You ever shout so hard the rain listens?
There’s a kind of thunder only kids can make. Not the sky kind — the barefoot, orange-shirted, soaked-to-the-bone kind. The kind that leaps from the middle of the street in a swirl of chalk spirals and cape rips. He’s airborne here, mid-yell, mid-flight, in a world that still believes puddles might hide portals. The umbrella behind him gave up hours ago, flung into the wind like it saw the storm coming and opted out.
And there’s that paper boat — drifting past like it knows it was never the hero of this story.
This isn’t joy, not exactly. It’s louder than joy. It’s declaration. It’s resistance in denim and wet feet. It’s the defiance of a child declaring: I am still here, and maybe always will be, no matter how many grown-ups try to mop him into memory.
↳ We’ve seen this boy before. He’s the one who caught lightning in a juice box. Who mapped out entire cities in sidewalk chalk. Who once tried to outrun the sunset and nearly made it.
We owe him the sky.
Paperstorm Street Cake
Ingredients:
200g (1 ⅔ cups) plain flour
100g (½ cup) brown sugar
2 tsp baking powder
½ tsp cinnamon
¼ tsp salt
125ml (½ cup) melted butter
2 eggs
150ml (⅔ cup) buttermilk or yoghurt
1 tsp vanilla
Zest of 1 orange
1 handful of crushed chalky meringue or white chocolate chunks
Optional: edible gold flakes, for “puddle shimmer”
Method:
Preheat oven to 175°C (350°F).

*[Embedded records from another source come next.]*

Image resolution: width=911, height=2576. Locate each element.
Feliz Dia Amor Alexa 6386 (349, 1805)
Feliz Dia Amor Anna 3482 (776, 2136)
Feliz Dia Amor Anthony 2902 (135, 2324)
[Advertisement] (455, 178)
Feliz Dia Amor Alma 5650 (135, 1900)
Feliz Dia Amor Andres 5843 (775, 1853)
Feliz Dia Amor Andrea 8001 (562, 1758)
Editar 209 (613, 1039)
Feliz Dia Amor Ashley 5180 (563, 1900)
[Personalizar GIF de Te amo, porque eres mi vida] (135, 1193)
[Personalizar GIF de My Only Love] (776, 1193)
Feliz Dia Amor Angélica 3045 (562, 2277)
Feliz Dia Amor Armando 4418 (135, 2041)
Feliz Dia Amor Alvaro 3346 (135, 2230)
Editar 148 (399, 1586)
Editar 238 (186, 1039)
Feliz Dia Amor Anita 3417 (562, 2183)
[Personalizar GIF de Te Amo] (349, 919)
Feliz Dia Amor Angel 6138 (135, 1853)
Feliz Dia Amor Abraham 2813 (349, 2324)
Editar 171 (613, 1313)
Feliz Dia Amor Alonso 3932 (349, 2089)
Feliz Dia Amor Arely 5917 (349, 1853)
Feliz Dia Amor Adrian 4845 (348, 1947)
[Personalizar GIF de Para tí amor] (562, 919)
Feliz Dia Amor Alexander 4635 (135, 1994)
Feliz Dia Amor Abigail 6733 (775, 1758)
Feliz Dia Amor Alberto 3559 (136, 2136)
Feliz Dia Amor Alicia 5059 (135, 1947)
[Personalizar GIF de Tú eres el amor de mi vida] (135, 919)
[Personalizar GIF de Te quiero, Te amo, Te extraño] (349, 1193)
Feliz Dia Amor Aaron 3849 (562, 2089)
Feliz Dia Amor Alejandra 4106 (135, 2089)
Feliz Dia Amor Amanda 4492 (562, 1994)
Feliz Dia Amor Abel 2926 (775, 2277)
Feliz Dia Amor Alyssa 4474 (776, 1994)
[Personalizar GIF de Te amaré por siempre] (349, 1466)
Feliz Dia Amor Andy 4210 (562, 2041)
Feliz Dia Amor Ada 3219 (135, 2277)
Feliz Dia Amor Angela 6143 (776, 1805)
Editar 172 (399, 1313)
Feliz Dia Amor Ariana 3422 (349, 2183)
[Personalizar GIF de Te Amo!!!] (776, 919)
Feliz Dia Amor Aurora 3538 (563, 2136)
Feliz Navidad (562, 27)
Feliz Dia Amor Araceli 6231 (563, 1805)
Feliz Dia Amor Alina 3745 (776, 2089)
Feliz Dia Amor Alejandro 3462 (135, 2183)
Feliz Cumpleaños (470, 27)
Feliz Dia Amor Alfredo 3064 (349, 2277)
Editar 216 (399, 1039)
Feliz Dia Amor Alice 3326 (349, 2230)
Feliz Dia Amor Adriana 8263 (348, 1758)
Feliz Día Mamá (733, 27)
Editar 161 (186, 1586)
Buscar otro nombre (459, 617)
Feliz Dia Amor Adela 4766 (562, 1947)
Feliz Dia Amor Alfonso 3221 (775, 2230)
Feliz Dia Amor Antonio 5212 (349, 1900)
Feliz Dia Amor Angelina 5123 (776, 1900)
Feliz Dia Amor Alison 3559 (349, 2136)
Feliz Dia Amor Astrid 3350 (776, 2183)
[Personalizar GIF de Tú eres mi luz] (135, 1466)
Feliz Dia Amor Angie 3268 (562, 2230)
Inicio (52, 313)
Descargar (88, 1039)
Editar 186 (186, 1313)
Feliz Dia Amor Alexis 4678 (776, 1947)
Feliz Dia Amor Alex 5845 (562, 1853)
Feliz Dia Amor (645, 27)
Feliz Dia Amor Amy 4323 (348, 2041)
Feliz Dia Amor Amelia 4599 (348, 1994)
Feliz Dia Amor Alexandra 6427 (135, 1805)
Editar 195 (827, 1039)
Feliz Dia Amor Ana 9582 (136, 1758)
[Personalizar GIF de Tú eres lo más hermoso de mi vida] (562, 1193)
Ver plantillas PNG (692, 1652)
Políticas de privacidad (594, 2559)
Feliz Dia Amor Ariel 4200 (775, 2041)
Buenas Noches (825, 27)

Line a loaf or small cake tin.
Whisk flour, sugar, baking powder, salt, and cinnamon.
In another bowl, mix eggs, melted butter, vanilla, zest, and buttermilk.
Combine wet and dry mixtures. Fold in chalky bits.
Pour into tin, bake 30–35 min until golden and springy.
Cool while it rains. Slice when the sky clears a little.
To eat: barefoot, with cape on. Preferably in the middle of a chalked sidewalk. Let crumbs fall like lightning seeds.